● Exercise tasks
1 - Which kinds of snakes are named in the forum post about night snakes? List every one.
2 - Answer these questions from the forum post about night snakes:
(a) Besides the writer's own sighting, how many other diurnal records of Lampropeltis alterna does the writer know of?
(b) How many Bogertophis subocularis has the writer seen out in the mid morning?
(c) In what city did the writer find Hognosed Snakes and Racers under trash at night?
3 - Resume the forum thread about night snakes from the point where it stops.

● Source passage
Post by chrish » October 24th, 2010, 9:22 am

This is an interesting discussion, but it seems to reinforce one idea for me. Nightsnakes are nocturnal except for the west coast where they are found out in the day on rare occasions.

Fundad, while your statistics may be true on the west coast, I would bet I find 10 (or more) nightsnake on the road for every one I flipped in the Chihuahuan desert. In far west TX they are literally trash snakes on the road, but hard to flip. In south TX, I probably find more by flipping than roadhunting (or about equal?), but I have NEVER found one out crawling in the day and I do a lot of walking and road driving in the day down there.

For comparison, I have found Lampropeltis alterna out crawling in the late afternoon and know of half a dozen other diurnal records. That doesn't make them diurnal.
Same for Bogertophis subocularis. I've seen many dozens (triple digits?) of these snakes and I have seen a total of one individual out in the mid morning. They are still nocturnal.

Being under rocks or cover in the day does not constitute diurnal activity for most snakes. How far underground would that have to be to qualify as "inactive". 2 feet? 4 feet?

I used to find Hognosed Snakes and Racers under trash in Houston at night. Does that make them nocturnal?

Taylor Henry
Posts: 273
Joined: June 8th, 2010, 7:28 pm
Location: Southern California

Re: night snakes?

Post by Taylor Henry » October 24th, 2010, 9:26 am

hellihooks wrote:"moisture is a more important factor than temperature"

Data listing
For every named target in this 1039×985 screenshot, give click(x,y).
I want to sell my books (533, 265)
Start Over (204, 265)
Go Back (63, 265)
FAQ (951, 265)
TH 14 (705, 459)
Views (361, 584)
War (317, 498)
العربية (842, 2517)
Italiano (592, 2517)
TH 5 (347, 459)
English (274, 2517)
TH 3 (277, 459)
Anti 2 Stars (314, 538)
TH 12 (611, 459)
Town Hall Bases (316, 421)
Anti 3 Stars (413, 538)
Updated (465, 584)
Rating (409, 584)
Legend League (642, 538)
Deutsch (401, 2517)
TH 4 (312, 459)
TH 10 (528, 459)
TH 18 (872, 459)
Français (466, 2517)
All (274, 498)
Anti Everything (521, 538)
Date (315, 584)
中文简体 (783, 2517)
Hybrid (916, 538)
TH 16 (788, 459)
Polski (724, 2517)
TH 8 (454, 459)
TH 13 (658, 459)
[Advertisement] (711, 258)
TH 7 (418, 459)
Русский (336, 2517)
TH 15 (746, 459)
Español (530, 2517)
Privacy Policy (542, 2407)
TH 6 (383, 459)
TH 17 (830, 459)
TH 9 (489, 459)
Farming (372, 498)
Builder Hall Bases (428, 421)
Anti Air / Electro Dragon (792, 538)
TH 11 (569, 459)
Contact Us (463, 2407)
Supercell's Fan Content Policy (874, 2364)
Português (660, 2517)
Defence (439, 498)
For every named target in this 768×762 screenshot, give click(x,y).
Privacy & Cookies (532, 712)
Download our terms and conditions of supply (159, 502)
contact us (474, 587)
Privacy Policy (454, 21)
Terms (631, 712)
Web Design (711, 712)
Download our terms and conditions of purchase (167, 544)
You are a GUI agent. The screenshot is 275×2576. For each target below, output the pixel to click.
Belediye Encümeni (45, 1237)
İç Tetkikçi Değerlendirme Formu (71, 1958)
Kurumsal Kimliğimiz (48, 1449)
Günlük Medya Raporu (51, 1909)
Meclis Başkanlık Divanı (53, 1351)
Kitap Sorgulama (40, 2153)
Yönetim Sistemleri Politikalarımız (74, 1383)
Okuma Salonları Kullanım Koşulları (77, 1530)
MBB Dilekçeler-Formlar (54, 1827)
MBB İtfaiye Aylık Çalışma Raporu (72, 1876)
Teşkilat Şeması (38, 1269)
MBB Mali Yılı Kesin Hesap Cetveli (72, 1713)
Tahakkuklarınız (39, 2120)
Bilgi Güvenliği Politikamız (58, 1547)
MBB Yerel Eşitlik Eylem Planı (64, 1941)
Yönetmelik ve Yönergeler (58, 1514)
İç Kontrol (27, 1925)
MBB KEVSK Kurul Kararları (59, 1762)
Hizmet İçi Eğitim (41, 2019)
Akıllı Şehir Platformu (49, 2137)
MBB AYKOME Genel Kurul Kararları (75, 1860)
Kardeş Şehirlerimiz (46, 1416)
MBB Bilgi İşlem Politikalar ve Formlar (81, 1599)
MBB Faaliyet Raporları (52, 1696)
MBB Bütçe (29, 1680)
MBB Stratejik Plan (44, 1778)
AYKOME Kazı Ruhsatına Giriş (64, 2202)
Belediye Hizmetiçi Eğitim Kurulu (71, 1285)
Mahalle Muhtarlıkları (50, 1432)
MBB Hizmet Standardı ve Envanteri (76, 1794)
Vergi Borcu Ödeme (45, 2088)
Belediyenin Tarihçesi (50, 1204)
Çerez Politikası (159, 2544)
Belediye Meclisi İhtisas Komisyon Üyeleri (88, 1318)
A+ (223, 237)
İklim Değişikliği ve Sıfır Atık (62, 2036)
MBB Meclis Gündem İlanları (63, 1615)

● Results by task
1 - Nightsnakes, Lampropeltis alterna, Bogertophis subocularis, Hognosed Snakes, and Racers.

2 -
(a) Half a dozen.
(b) One.
(c) Houston.

3 -
I completely agree with this statement. I've seen them in many different temperature variations, but when found under cover, the majority have been under something that had moisture under it.

hellihooks wrote:I consider them 'fossorial' more than nocturnal or diurnal... that will come out at night, because it's dark!
That's pretty much the reverse of what I thinking, but I think your explanation makes more sense.



I kind of asked this before, but

Do you consider the terms nocturnal, diurnal, etc to describe and animal's level of activity in accordance to the time of day? And if so, what would you consider the night snake to be? Or do you consider those terms to describe being active in differences of light or darkness. And if so, can you term fairly fossorial animals as being nocturnal, diurnal, etc.

The Lone Herper
Posts: 3
Joined: October 23rd, 2010, 8:16 pm
Location: Ventura County, California

Re: night snakes?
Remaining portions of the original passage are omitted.